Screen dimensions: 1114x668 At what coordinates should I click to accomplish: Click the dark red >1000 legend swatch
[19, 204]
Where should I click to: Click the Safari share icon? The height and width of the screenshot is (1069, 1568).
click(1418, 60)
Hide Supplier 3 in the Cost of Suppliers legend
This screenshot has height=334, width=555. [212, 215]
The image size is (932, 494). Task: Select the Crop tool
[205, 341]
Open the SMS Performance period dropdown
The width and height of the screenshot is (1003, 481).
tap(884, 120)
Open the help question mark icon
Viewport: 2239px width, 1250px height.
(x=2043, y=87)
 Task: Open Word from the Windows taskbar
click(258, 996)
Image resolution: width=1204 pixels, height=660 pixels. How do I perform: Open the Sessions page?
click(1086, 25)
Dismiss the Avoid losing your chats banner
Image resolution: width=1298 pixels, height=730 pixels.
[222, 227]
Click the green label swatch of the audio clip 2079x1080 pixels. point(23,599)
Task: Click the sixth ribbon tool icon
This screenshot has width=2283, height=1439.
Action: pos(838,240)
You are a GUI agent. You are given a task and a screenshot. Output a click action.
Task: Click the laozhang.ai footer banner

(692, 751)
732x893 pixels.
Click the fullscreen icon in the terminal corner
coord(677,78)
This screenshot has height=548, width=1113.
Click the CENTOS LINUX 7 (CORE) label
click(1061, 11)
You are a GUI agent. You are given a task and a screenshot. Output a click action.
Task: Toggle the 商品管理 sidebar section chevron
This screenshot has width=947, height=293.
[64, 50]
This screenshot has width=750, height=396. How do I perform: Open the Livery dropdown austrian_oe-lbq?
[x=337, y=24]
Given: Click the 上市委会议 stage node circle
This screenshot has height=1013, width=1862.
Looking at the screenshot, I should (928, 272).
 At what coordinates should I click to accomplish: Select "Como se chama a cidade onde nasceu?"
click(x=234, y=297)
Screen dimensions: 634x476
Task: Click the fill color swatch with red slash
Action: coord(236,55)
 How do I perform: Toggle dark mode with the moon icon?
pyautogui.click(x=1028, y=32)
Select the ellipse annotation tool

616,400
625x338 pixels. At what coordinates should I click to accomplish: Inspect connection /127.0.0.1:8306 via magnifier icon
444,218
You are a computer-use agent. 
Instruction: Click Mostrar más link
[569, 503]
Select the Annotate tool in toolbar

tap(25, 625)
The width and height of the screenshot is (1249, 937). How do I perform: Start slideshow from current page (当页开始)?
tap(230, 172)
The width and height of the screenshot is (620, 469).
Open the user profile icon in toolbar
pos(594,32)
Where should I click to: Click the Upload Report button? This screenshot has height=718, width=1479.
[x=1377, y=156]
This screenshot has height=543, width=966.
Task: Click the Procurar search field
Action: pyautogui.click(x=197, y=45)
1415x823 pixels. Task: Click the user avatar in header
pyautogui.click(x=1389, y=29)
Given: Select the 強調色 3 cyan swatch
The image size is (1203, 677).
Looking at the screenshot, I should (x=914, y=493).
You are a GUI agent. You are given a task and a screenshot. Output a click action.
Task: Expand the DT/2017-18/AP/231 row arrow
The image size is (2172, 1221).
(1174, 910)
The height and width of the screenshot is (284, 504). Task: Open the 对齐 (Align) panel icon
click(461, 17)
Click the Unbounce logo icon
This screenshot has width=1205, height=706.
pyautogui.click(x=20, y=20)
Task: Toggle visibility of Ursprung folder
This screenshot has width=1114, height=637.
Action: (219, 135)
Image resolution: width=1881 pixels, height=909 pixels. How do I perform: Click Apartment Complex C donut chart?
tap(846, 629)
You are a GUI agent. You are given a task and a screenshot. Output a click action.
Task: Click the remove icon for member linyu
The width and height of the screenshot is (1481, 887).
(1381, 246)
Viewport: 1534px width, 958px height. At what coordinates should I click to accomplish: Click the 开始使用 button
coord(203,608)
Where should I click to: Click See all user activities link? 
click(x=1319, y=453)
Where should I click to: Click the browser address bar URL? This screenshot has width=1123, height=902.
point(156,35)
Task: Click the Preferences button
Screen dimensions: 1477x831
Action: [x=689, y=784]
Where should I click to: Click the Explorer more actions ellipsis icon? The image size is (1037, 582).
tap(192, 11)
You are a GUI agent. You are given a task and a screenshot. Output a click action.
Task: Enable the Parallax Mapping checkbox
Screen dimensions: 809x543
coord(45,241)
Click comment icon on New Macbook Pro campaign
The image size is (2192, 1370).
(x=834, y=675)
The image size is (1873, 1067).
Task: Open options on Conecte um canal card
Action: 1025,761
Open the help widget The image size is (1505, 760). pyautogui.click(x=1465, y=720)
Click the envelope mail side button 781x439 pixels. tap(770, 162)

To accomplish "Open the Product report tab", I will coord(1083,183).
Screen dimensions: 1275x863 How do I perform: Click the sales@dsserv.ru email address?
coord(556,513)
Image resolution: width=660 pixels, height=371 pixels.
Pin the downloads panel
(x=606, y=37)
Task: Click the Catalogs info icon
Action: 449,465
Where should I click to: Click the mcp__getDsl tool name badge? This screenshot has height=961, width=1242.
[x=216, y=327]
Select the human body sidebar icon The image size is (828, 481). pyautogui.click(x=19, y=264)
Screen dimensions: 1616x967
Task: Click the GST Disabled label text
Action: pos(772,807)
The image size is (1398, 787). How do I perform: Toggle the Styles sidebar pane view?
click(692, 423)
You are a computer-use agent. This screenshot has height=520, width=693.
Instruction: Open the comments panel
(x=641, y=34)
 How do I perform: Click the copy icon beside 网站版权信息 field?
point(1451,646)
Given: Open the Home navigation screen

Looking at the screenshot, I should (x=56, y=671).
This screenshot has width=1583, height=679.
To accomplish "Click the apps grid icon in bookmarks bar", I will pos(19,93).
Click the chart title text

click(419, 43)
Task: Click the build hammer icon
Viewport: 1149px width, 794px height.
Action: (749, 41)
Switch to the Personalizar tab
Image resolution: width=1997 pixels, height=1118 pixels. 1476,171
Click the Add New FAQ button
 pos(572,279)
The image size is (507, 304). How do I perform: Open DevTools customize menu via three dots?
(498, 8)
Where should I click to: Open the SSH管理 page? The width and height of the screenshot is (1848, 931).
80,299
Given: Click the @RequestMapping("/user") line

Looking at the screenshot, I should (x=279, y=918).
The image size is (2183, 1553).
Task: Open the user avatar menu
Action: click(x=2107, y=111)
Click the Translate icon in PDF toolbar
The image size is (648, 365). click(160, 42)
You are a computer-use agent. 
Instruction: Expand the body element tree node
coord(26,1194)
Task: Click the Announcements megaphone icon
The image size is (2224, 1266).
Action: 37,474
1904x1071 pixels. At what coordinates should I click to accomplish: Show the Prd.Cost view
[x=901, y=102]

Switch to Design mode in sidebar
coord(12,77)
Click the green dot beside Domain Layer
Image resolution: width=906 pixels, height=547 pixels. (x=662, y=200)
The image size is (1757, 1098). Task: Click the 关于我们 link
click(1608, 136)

◆ ◆ ◆ ◆

# HOW TO COMPLETE THIS TASK
After the last line of the data, restate all the entries verbatim.

# THE ANSWER
Screen dimensions: 1114x668 At what coordinates should I click to accomplish: Click the dark red >1000 legend swatch
[19, 204]
Where should I click to: Click the Safari share icon? The height and width of the screenshot is (1069, 1568).
click(1418, 60)
Hide Supplier 3 in the Cost of Suppliers legend
This screenshot has height=334, width=555. [212, 215]
The image size is (932, 494). Task: Select the Crop tool
[205, 341]
Open the SMS Performance period dropdown
The width and height of the screenshot is (1003, 481).
tap(884, 120)
Open the help question mark icon
Viewport: 2239px width, 1250px height.
(x=2043, y=87)
 Task: Open Word from the Windows taskbar
click(258, 996)
Image resolution: width=1204 pixels, height=660 pixels. How do I perform: Open the Sessions page?
click(1086, 25)
Dismiss the Avoid losing your chats banner
Image resolution: width=1298 pixels, height=730 pixels.
[222, 227]
Click the green label swatch of the audio clip 2079x1080 pixels. point(23,599)
Task: Click the sixth ribbon tool icon
This screenshot has width=2283, height=1439.
Action: pos(838,240)
You are a GUI agent. You are given a task and a screenshot. Output a click action.
Task: Click the laozhang.ai footer banner

(692, 751)
732x893 pixels.
Click the fullscreen icon in the terminal corner
coord(677,78)
This screenshot has height=548, width=1113.
Click the CENTOS LINUX 7 (CORE) label
click(1061, 11)
You are a GUI agent. You are given a task and a screenshot. Output a click action.
Task: Toggle the 商品管理 sidebar section chevron
This screenshot has width=947, height=293.
[64, 50]
This screenshot has width=750, height=396. How do I perform: Open the Livery dropdown austrian_oe-lbq?
[x=337, y=24]
Given: Click the 上市委会议 stage node circle
This screenshot has height=1013, width=1862.
Looking at the screenshot, I should (928, 272).
 At what coordinates should I click to accomplish: Select "Como se chama a cidade onde nasceu?"
click(x=234, y=297)
Screen dimensions: 634x476
Task: Click the fill color swatch with red slash
Action: coord(236,55)
 How do I perform: Toggle dark mode with the moon icon?
pyautogui.click(x=1028, y=32)
Select the ellipse annotation tool

616,400
625x338 pixels. At what coordinates should I click to accomplish: Inspect connection /127.0.0.1:8306 via magnifier icon
444,218
You are a computer-use agent. 
Instruction: Click Mostrar más link
[569, 503]
Select the Annotate tool in toolbar

tap(25, 625)
The width and height of the screenshot is (1249, 937). How do I perform: Start slideshow from current page (当页开始)?
tap(230, 172)
The width and height of the screenshot is (620, 469).
Open the user profile icon in toolbar
pos(594,32)
Where should I click to: Click the Upload Report button? This screenshot has height=718, width=1479.
[x=1377, y=156]
This screenshot has height=543, width=966.
Task: Click the Procurar search field
Action: pyautogui.click(x=197, y=45)
1415x823 pixels. Task: Click the user avatar in header
pyautogui.click(x=1389, y=29)
Given: Select the 強調色 3 cyan swatch
The image size is (1203, 677).
Looking at the screenshot, I should (x=914, y=493).
You are a GUI agent. You are given a task and a screenshot. Output a click action.
Task: Expand the DT/2017-18/AP/231 row arrow
The image size is (2172, 1221).
(1174, 910)
The height and width of the screenshot is (284, 504). Task: Open the 对齐 (Align) panel icon
click(461, 17)
Click the Unbounce logo icon
This screenshot has width=1205, height=706.
pyautogui.click(x=20, y=20)
Task: Toggle visibility of Ursprung folder
This screenshot has width=1114, height=637.
Action: (219, 135)
Image resolution: width=1881 pixels, height=909 pixels. How do I perform: Click Apartment Complex C donut chart?
tap(846, 629)
You are a GUI agent. You are given a task and a screenshot. Output a click action.
Task: Click the remove icon for member linyu
The width and height of the screenshot is (1481, 887).
(1381, 246)
Viewport: 1534px width, 958px height. At what coordinates should I click to accomplish: Click the 开始使用 button
coord(203,608)
Where should I click to: Click See all user activities link? 
click(x=1319, y=453)
Where should I click to: Click the browser address bar URL? This screenshot has width=1123, height=902.
point(156,35)
Task: Click the Preferences button
Screen dimensions: 1477x831
Action: [x=689, y=784]
Where should I click to: Click the Explorer more actions ellipsis icon? The image size is (1037, 582).
tap(192, 11)
You are a GUI agent. You are given a task and a screenshot. Output a click action.
Task: Enable the Parallax Mapping checkbox
Screen dimensions: 809x543
coord(45,241)
Click comment icon on New Macbook Pro campaign
The image size is (2192, 1370).
(x=834, y=675)
The image size is (1873, 1067).
Task: Open options on Conecte um canal card
Action: 1025,761
Open the help widget The image size is (1505, 760). pyautogui.click(x=1465, y=720)
Click the envelope mail side button 781x439 pixels. tap(770, 162)

To accomplish "Open the Product report tab", I will coord(1083,183).
Screen dimensions: 1275x863 How do I perform: Click the sales@dsserv.ru email address?
coord(556,513)
Image resolution: width=660 pixels, height=371 pixels.
Pin the downloads panel
(x=606, y=37)
Task: Click the Catalogs info icon
Action: 449,465
Where should I click to: Click the mcp__getDsl tool name badge? This screenshot has height=961, width=1242.
[x=216, y=327]
Select the human body sidebar icon The image size is (828, 481). pyautogui.click(x=19, y=264)
Screen dimensions: 1616x967
Task: Click the GST Disabled label text
Action: pos(772,807)
The image size is (1398, 787). How do I perform: Toggle the Styles sidebar pane view?
click(692, 423)
You are a computer-use agent. This screenshot has height=520, width=693.
Instruction: Open the comments panel
(x=641, y=34)
 How do I perform: Click the copy icon beside 网站版权信息 field?
point(1451,646)
Given: Open the Home navigation screen

Looking at the screenshot, I should (x=56, y=671).
This screenshot has width=1583, height=679.
To accomplish "Click the apps grid icon in bookmarks bar", I will pos(19,93).
Click the chart title text

click(419, 43)
Task: Click the build hammer icon
Viewport: 1149px width, 794px height.
Action: (749, 41)
Switch to the Personalizar tab
Image resolution: width=1997 pixels, height=1118 pixels. 1476,171
Click the Add New FAQ button
 pos(572,279)
The image size is (507, 304). How do I perform: Open DevTools customize menu via three dots?
(498, 8)
Where should I click to: Open the SSH管理 page? The width and height of the screenshot is (1848, 931).
80,299
Given: Click the @RequestMapping("/user") line

Looking at the screenshot, I should (x=279, y=918).
The image size is (2183, 1553).
Task: Open the user avatar menu
Action: click(x=2107, y=111)
Click the Translate icon in PDF toolbar
The image size is (648, 365). click(160, 42)
You are a computer-use agent. 
Instruction: Expand the body element tree node
coord(26,1194)
Task: Click the Announcements megaphone icon
The image size is (2224, 1266).
Action: 37,474
1904x1071 pixels. At what coordinates should I click to accomplish: Show the Prd.Cost view
[x=901, y=102]

Switch to Design mode in sidebar
coord(12,77)
Click the green dot beside Domain Layer
Image resolution: width=906 pixels, height=547 pixels. (x=662, y=200)
The image size is (1757, 1098). Task: Click the 关于我们 link
click(1608, 136)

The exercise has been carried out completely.